Director General of External Research at the General Directorate of External Research
- In office August 2010 – February 1, 2023
- Succeeded by: Jean-Pierre Robins Ghoumo

Personal details
- Education: Paris-East Créteil University

= Léopold Maxime Eko Eko =

Cameroonian Politician

Léopold Maxime Eko Eko is a Cameroonian politician who served as the director general for external research, the top position in the General Directorate of External Research, Cameroon's intelligence agency, from August 2010 to December 2023. Eko Eko was sacked due to his involvement in the assassination of Martinez Zogo, a Cameroonian radio host.

== Biography ==
Prior to his appointment to the Cameroonian government, Eko Eko served as a police commissioner with a doctorate in information and communication sciences from the Paris-East Créteil University. Eko Eko rose through the ranks of the Cameroonian government through his support of the use of force to suppress dissent. He then served as the director general for external research at the General Delegation for National Security.

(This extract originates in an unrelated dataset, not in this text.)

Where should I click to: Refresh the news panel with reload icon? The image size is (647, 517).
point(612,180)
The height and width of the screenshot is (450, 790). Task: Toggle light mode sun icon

Eko Eko was appointed director general for external research at the General Directorate for External Research (DGRE) in August 2010. In 2014, Eko Eko helped kidnap Guerandi Mbara, a Cameroonian general and mastermind of the 1984 Cameroonian coup attempt, from Bulgaria. Mbara was transferred back to Cameroon and disappeared. Eko Eko also commanded Operation Nera 10, which assassinated and targeted the leadership of southern Cameroonian separatist movements in the Anglophone Crisis.

In January 2023, DGRE officers under the orders of Eko Eko assassinated radio broadcaster Martinez Zogo. Zogo was kidnapped and tortured by the DGRE, sparking protests against the Cameroonian officials responsible. Eko Eko's subordinate Justin Danwe was arrested alongside several other officials accused of complicity, and Eko Eko himself was arrested on February 1, 2023. He was indicted on March 4. On August 21, Eko Eko looked visibly emaciated after being tortured in pre-trial detention. During the trial, Eko Eko spoke about his connection with businessman Jean-Pierre Amougou Belinga, who masterminded Zogo's assassination.

Monkouop Mouminou was appointed as Eko Eko's temporary successor in February 2023. In December 2023, Jean-Pierre Robins Ghoumo succeeded Eko Eko as Director General of the DGRE.